THE IMPORTANCE OF “ORDINARY TIMES”



SIXTEENTH SUNDAY IN ORDINARY TIME


The Church’s calendar involves what is called “Ordinary Times”; a time set aside for rest and establishing those rhythms that sustain us as Christians—Advent, Christmas, Lent, and Easter. This is very similar to what we read in the Gospel of this 16th Sunday in ordinary times, (Mark 6:30-34). It begins with the apostles recounting their successes from the mission Christ had sent them out to do. But looking at them, Christ saw exhaustion; a need to regroup and to refuel, to take in some fresh air of the spirit and so He said to them, “Come away by yourselves to a lonely place, and rest awhile.”
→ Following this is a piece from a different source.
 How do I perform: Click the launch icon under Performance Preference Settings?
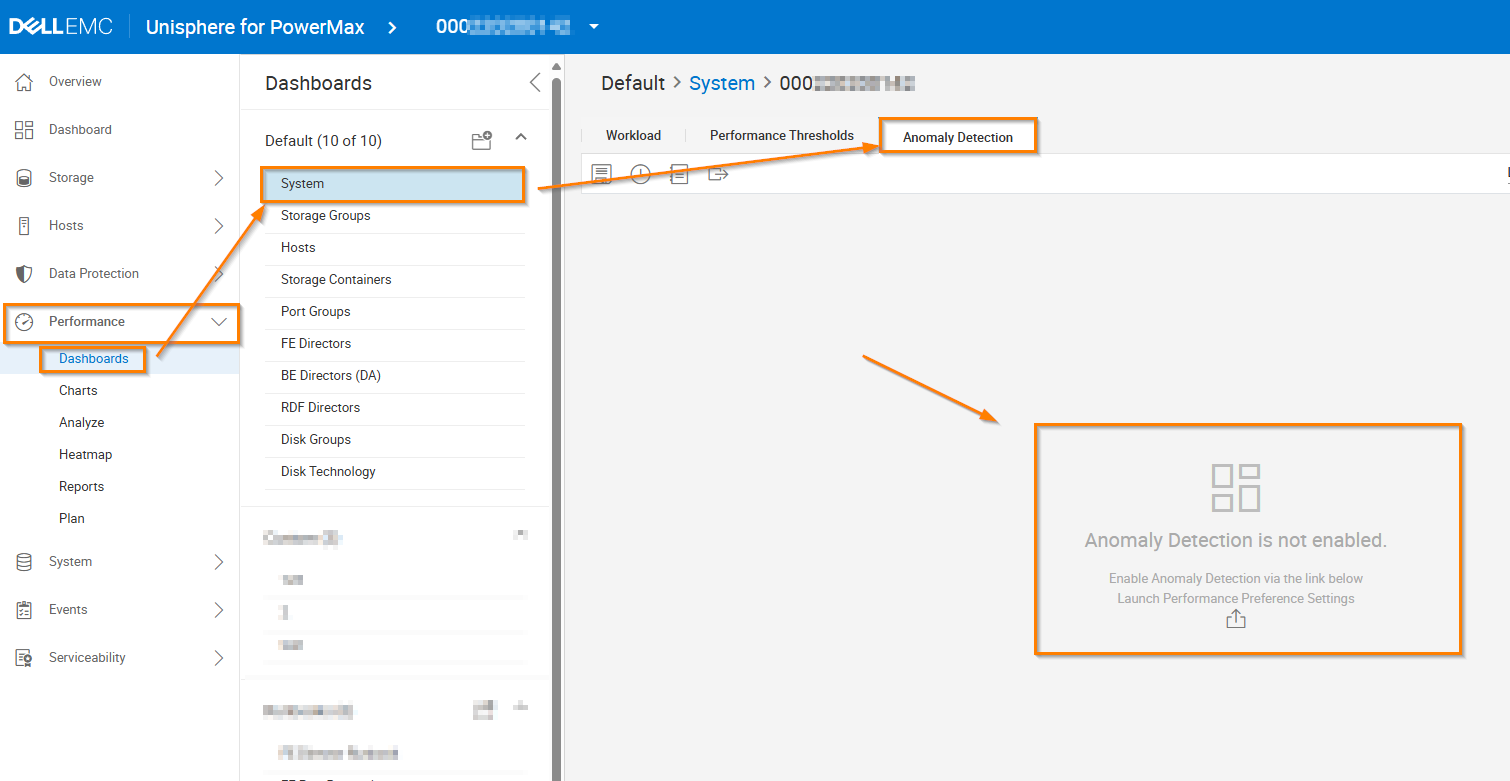click(1236, 620)
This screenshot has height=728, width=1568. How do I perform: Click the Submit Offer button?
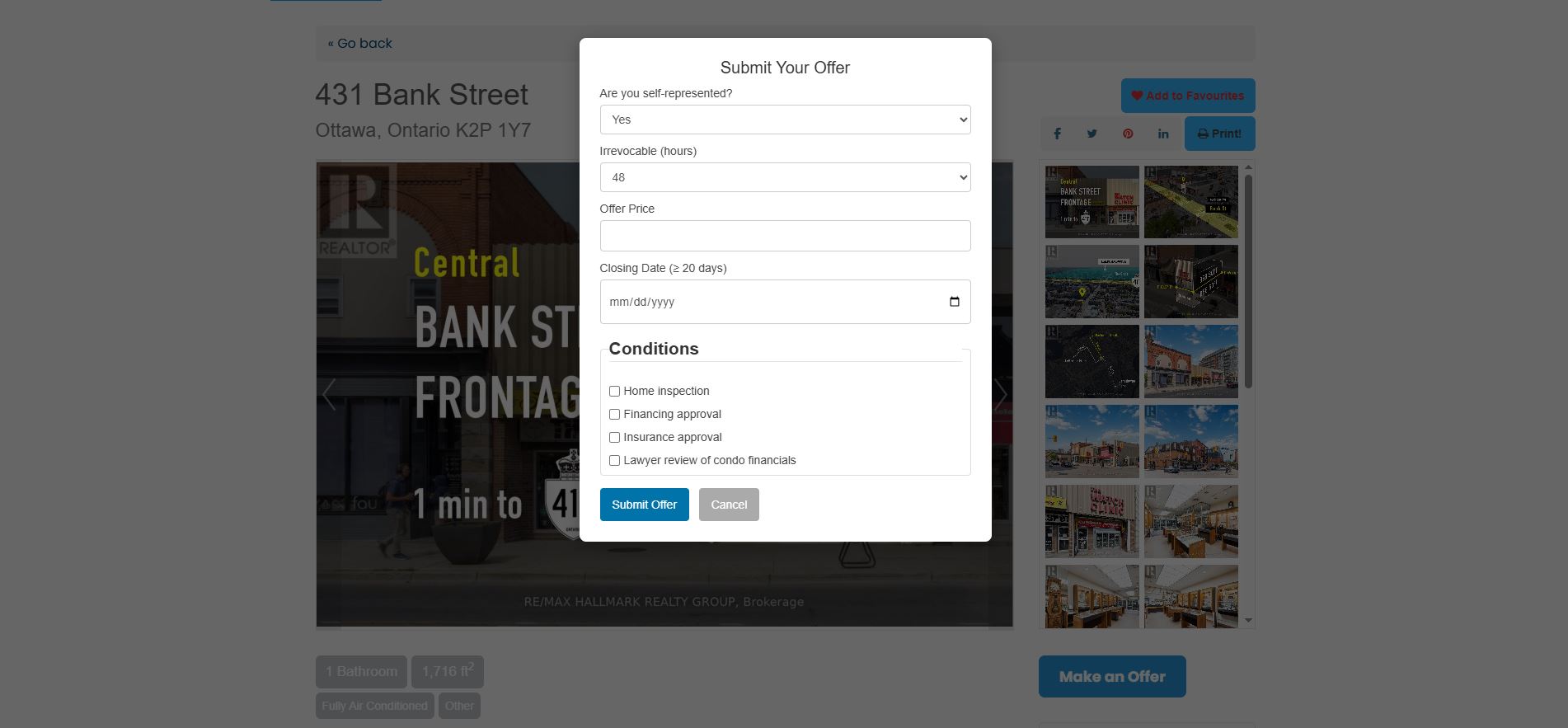tap(644, 505)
The Gospel of Mark makes at least nine references to Jesus taking time to withdraw, rest, and communion with His Father after a big ministry event before moving on to the next task at hand. Jesus knew that without His disciples taking out time to rest and communion with Him, they will not be able to have the strength to constantly meet the challenges ahead. This speaks directly to us today. In many ways, we have become addicted to doing things even to the extent that when we are not somehow engaged, we feel lost or even empty. Recent statistics show that the average American spends 72 hours a week maintaining job-related contact and work-related tasks, not including chores and everyday tasks at home. About 81% check their work email over the weekend and more than 59% check their work email while on vacation. About 6% checked their work email while either they or their spouse is in labor and another 6% checked their work email at a funeral. This same statistic also shows that, on average, more than 10 hours a day is spent by most of us looking at a screen in one form or another, with much of that time devoted to work-related topics. Unfortunately, Psychologists tell us that increased screen-time is related to increased reports of depression and stress; conditions that are related to increased risk for heart disease, obesity, depression, diabetes, accelerated aging, and even the formation of brain lesions associated with Alzheimer’s. Bottom-line, our work-related busyness seems to be working us to an early grave.


So, when Christ invited His apostles to come away and rest awhile, he wanted them to know that they will only be able to do what they are assigned to do if they take time to rest in His presence. The same is true of us. It is only when we take the time to put down our phones, remove our thoughts from work and all the tasks we need to accomplish, and just rest in God’s presence that we are able to face the challenges of each day with a greater measure of strength. This is why our lives need to alternate between periods of busy work and periods of physical and spiritual renewal. Many have found it helpful to establish a rule of no phones, tablets, or screens during family meals so that the family can have time, each day, to thank God for His blessings and enjoy each other’s presence. Some have established regular routines of taking short walks each day with family members or alone with God, away from other distractions. Some others have established routines involving going to daily Masses (at least on some weekdays), attending weekly Sunday Masses, Tuesday Bible Classes, Wednesday night Marian devotions, and or attending monthly Eucharistic Adorations on 1st Sundays and Sacred Heart Devotions with Eucharistic Adoration on 1st Fridays of every month. These are powerful ways to take time to withdraw and rest in the Lord because, in these situations, we are worshiping and fellowshipping with the faith assembly as part of our encounter and restful experience with Jesus. Luckily, we have all these devotions here in our parish and the good Lord is waiting to meet with us.


Bottom-line, we need to find ways to rest with Jesus on a constant basis; to recharge our batteries, and to enjoy the things that God has put in our lives. Remember, it is the one who is able to work today and work tomorrow while preserving all that matters in life that wins. As St. Vincent De Paul cautions: “Be careful to preserve your health and the things that matter most. It is a trick of the devil, which he employs to deceive good souls, to incite them to do more than they are able, in order that they may no longer be able to do anything.” May the good Lord grant us the grace to take out time and be with Him!